Матушка попыталась было сказать им что-нибудь приятное, но они скрылись в складках широкой бабкиной юбки и оттуда зыркали одним глазом. Как бы там ни было, матушку не обескуражило все увиденное, она только усмехнулась, вспомнив, как ее сватали за торговца, промышляющего скотом. Была она по характеру оптимистка и подумала, что трудности для того и существуют, чтобы их преодолевать. Матушка изрекла эти заветные слова в 1922 году, когда меня еще не было даже в помине, но с тех пор они стали неизменным правилом будущей моей жизни, а матушка послужила прототипом положительных героинь будущих моих романов. Истинным и сознательным оптимистом меня сделал, однако, объездчик Доко, о котором я еще с признательностью вспомню несколькими страницами позже.

Разыскали у кого-то из соседей подвенечную фату и накрыли ею матушку, чтоб могла под ней поплакать о родительском доме и заранее оплакать светлые дни, ожидающие ее в новом доме. Папашу обрядили в шубу, нахлобучили ему по самые уши барашковую шапку, хотя в комнате было до того тепло и душно и столько набилось народу, что он не мог вытереть носа. Пришел и поп Костадин. Он, словно пьяный тенор, завел свою арию еще снаружи, ввалился в комнату и, продолжая петь, подал бабке пустое кадило: «Положи, Неда-а-а, в кадило два уголечка-а-а! А вы вста-а-аньте у стены, как осужденные на сме-е-ерть!..»

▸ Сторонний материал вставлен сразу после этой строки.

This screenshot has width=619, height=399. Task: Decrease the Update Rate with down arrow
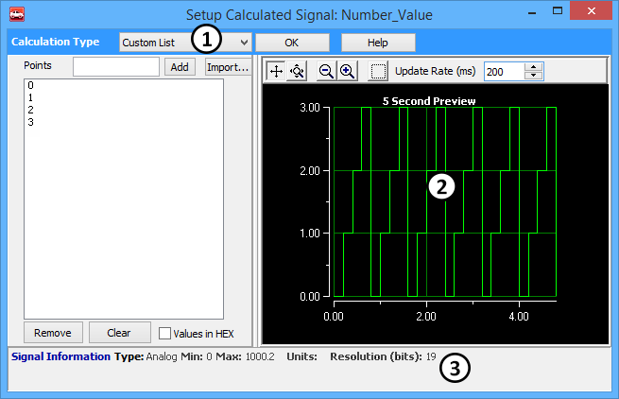click(534, 76)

Поп уже успел наклюкаться и, как всегда в подобных случаях, служил не по требнику, а молол первое, что на ум придет, оснащая эту свою речь церковнославянскими словечками, так что никто ничего не мог понять. За исключением разве дядюшки Мартина. Тот, легко расшифровывая поповы словосплетения, просто лопался от смеха. А поп распевал примерно следующее: «Ох-ох-хо-о-о! Что-то мне ударило в голову-у! Но воистину верно сказано, что клин клином вышиба-а-ают. Надо будет еще пропустить сразу после венча-а-ания. Жарко тут будто в курином заду, просто не продохну-у-уть. Малый этот, по-моему, совсем зеленый, небось не достиг еще законного совершеннолетия-я-я, но коли так приспичило ему жениться, пусть сам потом за это и распла-а-ачивается-я-я!.. Пеевы, Пеевы, к ним пойду я напоследок, к ним, имеющим трехлетней выдержки ракию, которую они хранят в тутовом бочонке, благослови их бог во веки веко-о-ов…»

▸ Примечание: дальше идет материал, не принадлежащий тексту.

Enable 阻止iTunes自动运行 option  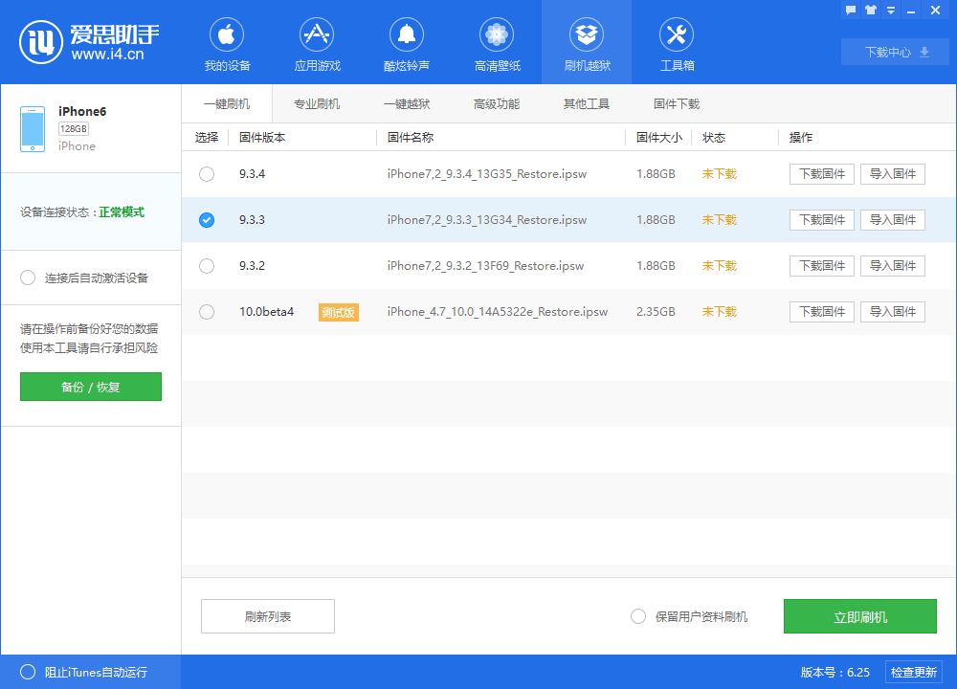tap(28, 672)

В заключение поп Костадин подробно описал семейный рай, в который совместно вступают мои отец с матерью, посоветовал ей слушаться мужа своего, не позволять себе никаких вольностей с другими мужчинами, трудиться дома и в поле, столкнул их головами и на том завершил обряд бракосочетания.

Гости хлынули наружу глотнуть свежего воздуха и подготовить желудки к еде и питью, а дядюшка Мартин, вытащив пистоль, с первого же выстрела свалил галку, усевшуюся на верхушке акации. Поп Костадин тоже вытащил из-под рясы самопал, пальнул в другую галку, которая сидела на соседской дымовой трубе, но не попал — и не только в птицу, но даже в дом. И поднялась тут великая пальба, причем дядька посылал свои пули очень точно, стрелок он был почище Вильгельма Телля. Вроде бы даже не целясь, мог поразить летящего воробьишку в сердце или голову — куда угодно. Ну, а попу Костадину ракия затуманила голову, и камилавка ему мешала, он ткнул ее в снег, но, как ни целился, попасть ни во что не смог. Среди мохнатых шапок и черных платков он один был с непокрытой головой. Волосы до плеч, серебряный крест на шее и старинный пистолет в руке — с гордостью могу я сообщить современным битлам, что их патрон жил и помер в моем родном селе. Думаю, многочисленные его почитатели и последователи могли бы скинуться хоть на скромную памятную доску — пусть бы висела на его доме.